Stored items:
▼

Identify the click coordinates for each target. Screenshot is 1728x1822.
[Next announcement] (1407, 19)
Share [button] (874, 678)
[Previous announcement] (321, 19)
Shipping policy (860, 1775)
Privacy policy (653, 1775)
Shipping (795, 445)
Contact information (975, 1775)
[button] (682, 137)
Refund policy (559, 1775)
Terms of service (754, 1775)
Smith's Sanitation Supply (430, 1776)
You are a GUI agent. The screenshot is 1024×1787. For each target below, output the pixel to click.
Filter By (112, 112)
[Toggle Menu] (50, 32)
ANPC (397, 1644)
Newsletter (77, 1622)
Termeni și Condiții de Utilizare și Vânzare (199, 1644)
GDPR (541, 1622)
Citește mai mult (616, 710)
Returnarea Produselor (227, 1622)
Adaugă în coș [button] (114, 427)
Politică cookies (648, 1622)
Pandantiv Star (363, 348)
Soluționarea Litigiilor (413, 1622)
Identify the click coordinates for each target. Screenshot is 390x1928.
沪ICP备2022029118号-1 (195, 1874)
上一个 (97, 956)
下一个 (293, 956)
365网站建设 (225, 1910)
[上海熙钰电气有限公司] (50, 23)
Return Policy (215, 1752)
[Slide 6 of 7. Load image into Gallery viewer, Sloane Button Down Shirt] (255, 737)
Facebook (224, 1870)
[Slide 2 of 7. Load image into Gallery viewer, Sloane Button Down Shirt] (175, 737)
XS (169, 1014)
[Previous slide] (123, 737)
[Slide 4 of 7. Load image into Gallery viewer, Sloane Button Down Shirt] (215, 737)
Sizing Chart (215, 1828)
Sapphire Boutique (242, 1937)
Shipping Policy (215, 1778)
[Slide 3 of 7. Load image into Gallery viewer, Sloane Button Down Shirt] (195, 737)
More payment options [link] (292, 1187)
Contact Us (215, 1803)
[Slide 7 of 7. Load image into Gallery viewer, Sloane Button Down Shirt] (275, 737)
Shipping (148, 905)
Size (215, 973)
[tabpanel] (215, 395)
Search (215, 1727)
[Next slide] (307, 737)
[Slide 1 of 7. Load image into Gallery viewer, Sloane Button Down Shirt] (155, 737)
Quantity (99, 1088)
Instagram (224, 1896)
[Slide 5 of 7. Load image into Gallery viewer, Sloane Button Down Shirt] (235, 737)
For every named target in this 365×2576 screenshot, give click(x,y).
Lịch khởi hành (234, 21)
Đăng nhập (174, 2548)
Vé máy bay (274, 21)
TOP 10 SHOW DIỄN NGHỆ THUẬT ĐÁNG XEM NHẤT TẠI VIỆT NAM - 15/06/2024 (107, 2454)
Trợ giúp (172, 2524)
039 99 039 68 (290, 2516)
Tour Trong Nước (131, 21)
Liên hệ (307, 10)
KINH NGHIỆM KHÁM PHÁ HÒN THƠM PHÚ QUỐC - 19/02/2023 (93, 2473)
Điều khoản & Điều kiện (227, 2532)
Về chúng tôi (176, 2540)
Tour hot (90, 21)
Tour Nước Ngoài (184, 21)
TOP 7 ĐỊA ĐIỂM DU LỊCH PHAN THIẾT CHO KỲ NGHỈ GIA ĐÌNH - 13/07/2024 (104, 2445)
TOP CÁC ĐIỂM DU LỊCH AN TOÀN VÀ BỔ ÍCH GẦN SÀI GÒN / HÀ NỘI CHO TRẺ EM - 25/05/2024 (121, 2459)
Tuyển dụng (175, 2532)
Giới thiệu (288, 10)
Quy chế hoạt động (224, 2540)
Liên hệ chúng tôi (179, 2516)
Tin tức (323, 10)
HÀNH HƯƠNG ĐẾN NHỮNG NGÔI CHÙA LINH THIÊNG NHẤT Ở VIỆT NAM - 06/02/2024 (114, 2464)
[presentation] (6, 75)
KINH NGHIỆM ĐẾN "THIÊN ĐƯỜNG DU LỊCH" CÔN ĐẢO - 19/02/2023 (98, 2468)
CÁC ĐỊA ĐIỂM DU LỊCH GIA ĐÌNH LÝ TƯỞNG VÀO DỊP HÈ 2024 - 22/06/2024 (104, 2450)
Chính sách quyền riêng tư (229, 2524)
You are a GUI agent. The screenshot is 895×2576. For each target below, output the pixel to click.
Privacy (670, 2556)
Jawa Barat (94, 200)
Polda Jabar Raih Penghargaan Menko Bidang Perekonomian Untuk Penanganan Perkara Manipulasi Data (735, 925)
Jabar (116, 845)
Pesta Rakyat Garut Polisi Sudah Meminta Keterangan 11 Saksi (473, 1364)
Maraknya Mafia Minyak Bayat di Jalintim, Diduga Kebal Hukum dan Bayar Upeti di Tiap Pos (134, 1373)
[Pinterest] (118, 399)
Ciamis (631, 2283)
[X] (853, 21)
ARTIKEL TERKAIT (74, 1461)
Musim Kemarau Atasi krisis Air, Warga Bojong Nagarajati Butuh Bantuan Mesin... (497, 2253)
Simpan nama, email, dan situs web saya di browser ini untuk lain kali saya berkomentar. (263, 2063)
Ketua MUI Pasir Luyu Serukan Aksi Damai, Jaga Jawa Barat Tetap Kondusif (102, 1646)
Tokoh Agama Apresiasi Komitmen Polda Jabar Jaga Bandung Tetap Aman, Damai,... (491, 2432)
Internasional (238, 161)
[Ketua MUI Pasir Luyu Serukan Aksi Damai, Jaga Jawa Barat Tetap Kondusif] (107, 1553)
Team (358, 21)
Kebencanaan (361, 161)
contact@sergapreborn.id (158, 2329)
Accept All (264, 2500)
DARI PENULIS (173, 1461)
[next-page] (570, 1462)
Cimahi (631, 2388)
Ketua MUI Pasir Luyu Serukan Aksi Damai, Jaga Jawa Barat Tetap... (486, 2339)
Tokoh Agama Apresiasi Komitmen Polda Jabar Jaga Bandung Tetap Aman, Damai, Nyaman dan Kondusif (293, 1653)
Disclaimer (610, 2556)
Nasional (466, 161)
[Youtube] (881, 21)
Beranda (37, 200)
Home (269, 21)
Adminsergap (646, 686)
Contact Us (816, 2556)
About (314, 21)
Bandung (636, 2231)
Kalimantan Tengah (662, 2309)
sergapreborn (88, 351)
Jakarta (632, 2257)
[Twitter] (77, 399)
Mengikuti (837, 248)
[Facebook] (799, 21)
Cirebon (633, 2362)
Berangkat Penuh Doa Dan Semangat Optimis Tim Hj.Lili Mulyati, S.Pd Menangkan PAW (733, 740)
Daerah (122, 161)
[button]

▲

Problem to work on:
Return, in full, every line of these entries that holds "Kondusif".

Answer to the problem:
Ketua MUI Pasir Luyu Serukan Aksi Damai, Jaga Jawa Barat Tetap Kondusif (102, 1646)
[Ketua MUI Pasir Luyu Serukan Aksi Damai, Jaga Jawa Barat Tetap Kondusif] (107, 1553)
Tokoh Agama Apresiasi Komitmen Polda Jabar Jaga Bandung Tetap Aman, Damai, Nyaman dan Kondusif (293, 1653)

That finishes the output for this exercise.